This is a well-known fact that arbitration proceedings may become long and expensive, and the parties, who need to solve a dispute quickly and effectively, search for the opportunities to apply to a state court without taking into account previously agreed arbitration clause. The same situation may occur, when the parties change their mind about the jurisdiction chosen in a prorogation clause. Therefore, one of the frequently asked questions in practice of our Law Office is whether there are chances to apply to Belarusian state courts to solve a dispute, if a contract concluded provides for a valid arbitration or prorogation clause [1] . The answer to the question and some other details you will find below.
Generally, the competence of a state court, including Belarusian courts, to consider a case arises from the norms of procedural legislation and should not be confirmed by the agreement of the parties. So, if a case does not fall under exclusive jurisdiction of a foreign state court, it may be considered by a Belarusian state court subject to particular conditions. A case must be considered in Belarus in accordance with the rules of jurisdiction. Most commonly, a case is considered by an economic court at the defendant's location, unless other rules of jurisdiction are provided for the case in law.
Special rules apply to residents of Belarus: if the parties included into the contract an arbitration clause with the competence of a foreign arbitration institute (expect for IAC at the BelCCI), this arbitration clause would be treated as invalid and the decision made by the foreign arbitration institute would be unenforceable in Belarus (para. 3 of clause 5 of the Resolution of the Plenum of the Supreme Economic Court of the Republic of Belarus dated 23 December 2005 No. 34).

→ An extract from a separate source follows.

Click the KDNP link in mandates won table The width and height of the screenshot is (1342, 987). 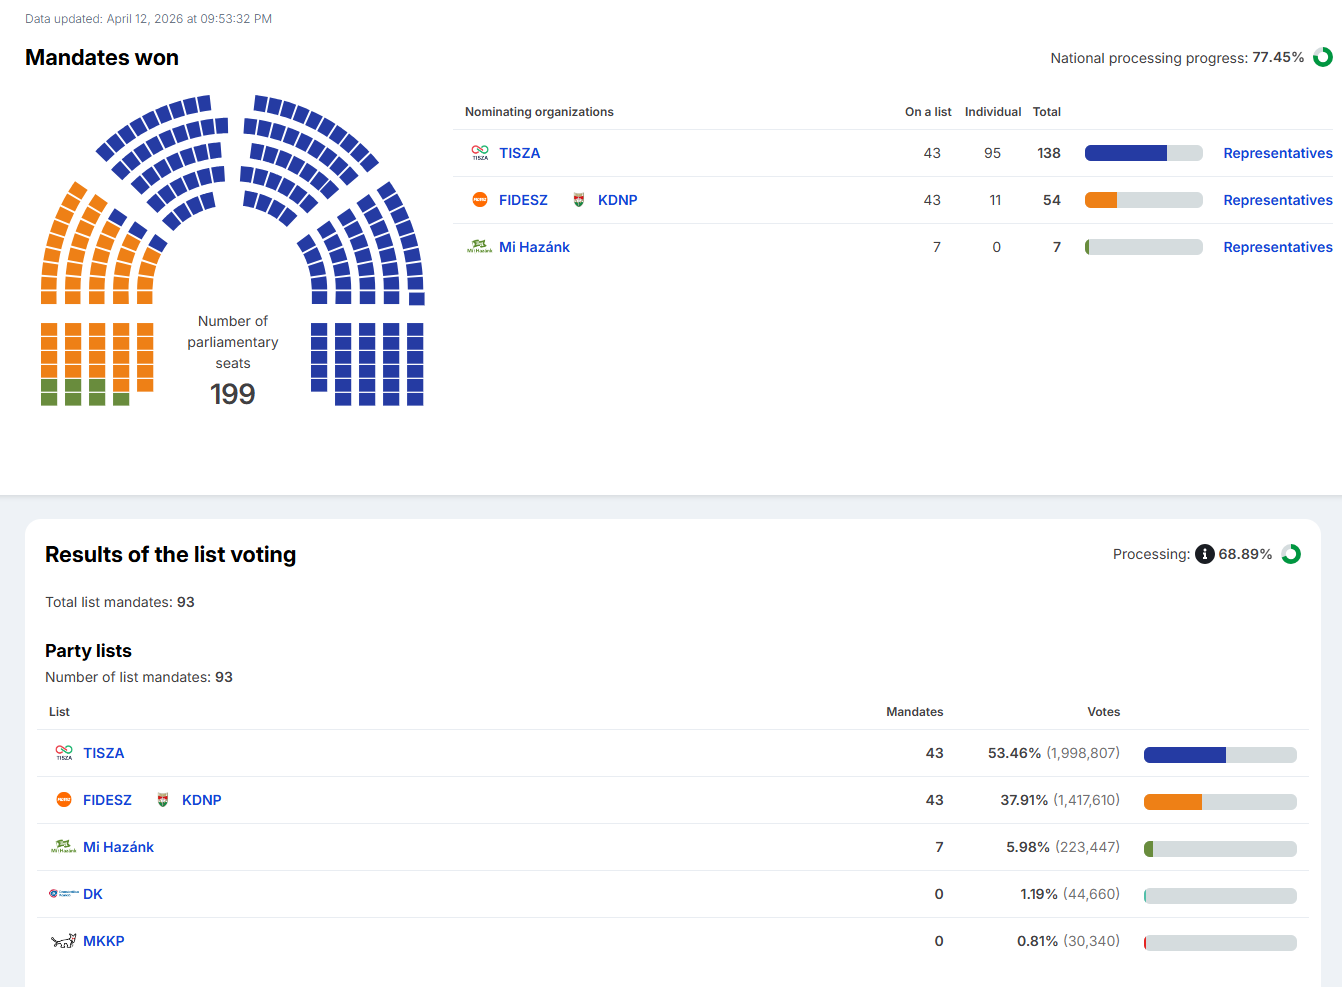point(617,200)
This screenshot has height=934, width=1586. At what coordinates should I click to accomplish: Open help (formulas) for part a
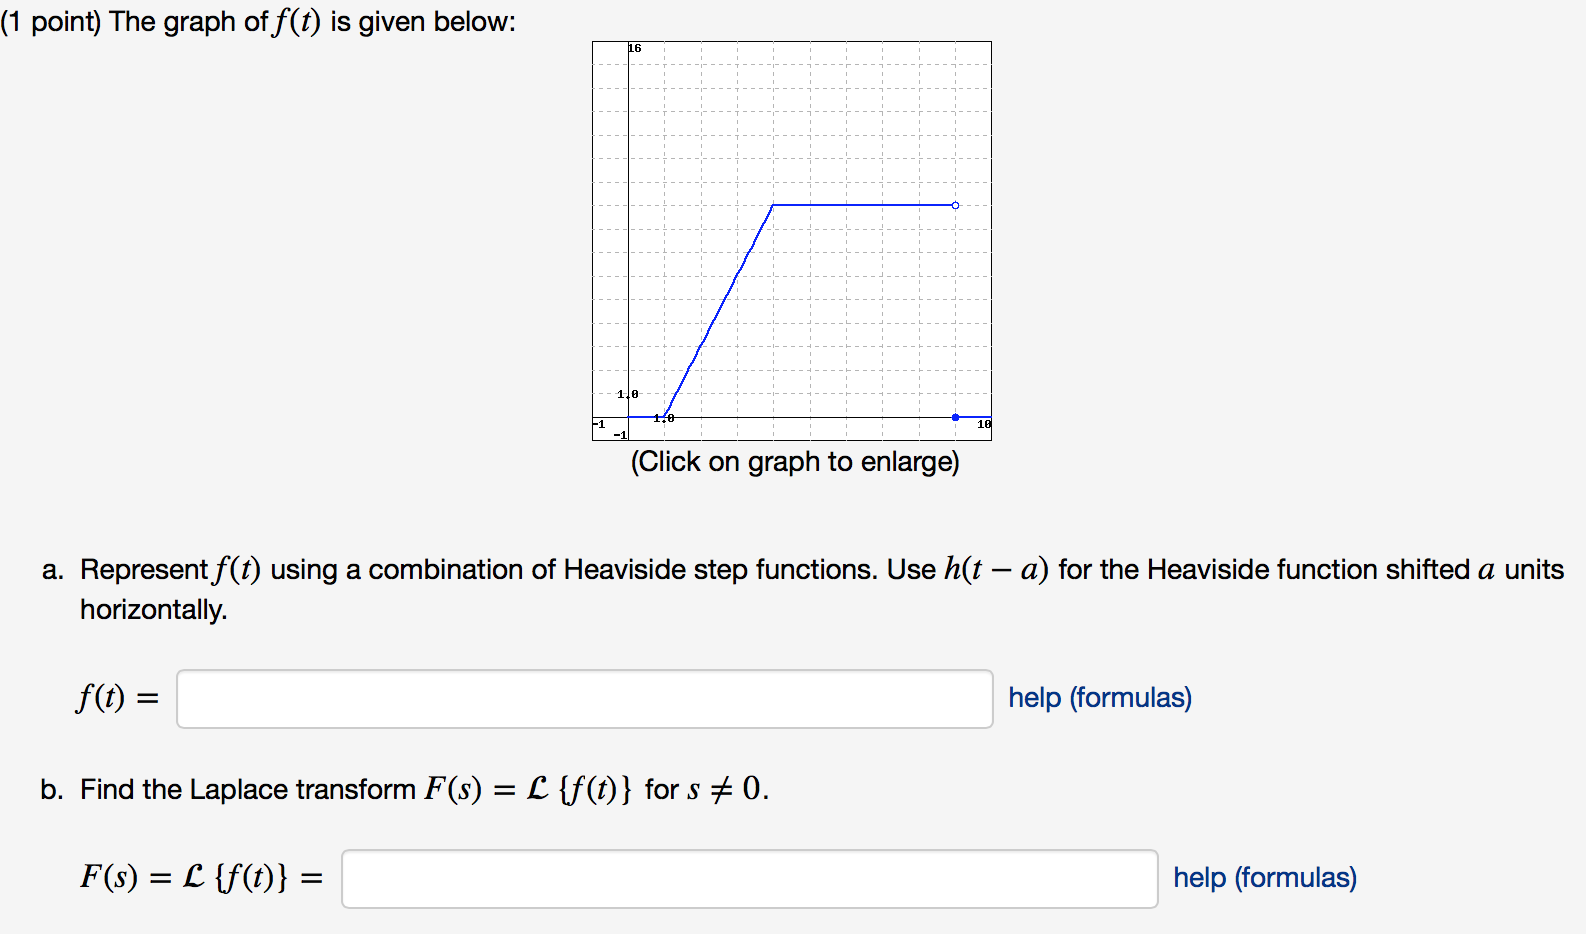point(1098,698)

Resolution of the Plenum of the Supreme Economic Court of the Republic of Belarus dated 31 October 2011 No. 21 "On some issues of consideration by economic courts of the Republic of Belarus of cases involving foreign persons" clarifies that even if a dispute arises from the contract, containing an arbitration or prorogation clause, this does not impede a competent Belarusian economic court to accept a statement of claim and commence action proceedings under the general rules of the procedural law.
If the parties agreed on an arbitration clause, a Belarusian economic court having accepted such a statement of claim is entitled to leave it without consideration only if a defendant in the course of the court hearing not later than the first objection to the merits of the claim files a motion for the dispute to be resolved by the arbitration court. In this case, the economic court leaves the claim without consideration based on para. 3 Art. 151 of the Economic Procedural Code of the Republic of Belarus (hereinafter referred to as the "EPC").
If the parties agreed on a prorogation clause, a Belarusian economic court having accepted a statement of claim is to terminate the proceedings, if a defendant in the course of the court hearing not later than the first objection to the merits of the claim files a motion for the dispute to be resolved by the court agreed in the prorogation clause. In this case, the economic court terminates the proceedings based on para. 2 Art. 149 of the EPC.
If a defendant takes actions indicating the consent to the consideration of the case in a general manner in a Belarusian economic court or does not submit a respective motion before the first objection to the merits of the claim, the defendant's right to claim transferring of the case to the arbitration court or the court agreed in the prorogation clause will be lost.
When the economic court terminates the proceedings based on para. 2 Art. 149 of the EPC, a state duty paid by a claimant will be returned in full. When the claim is left by the economic court without consideration based on para. 3 Art. 151 of the EPC, a state duty will not be returned to the claimant.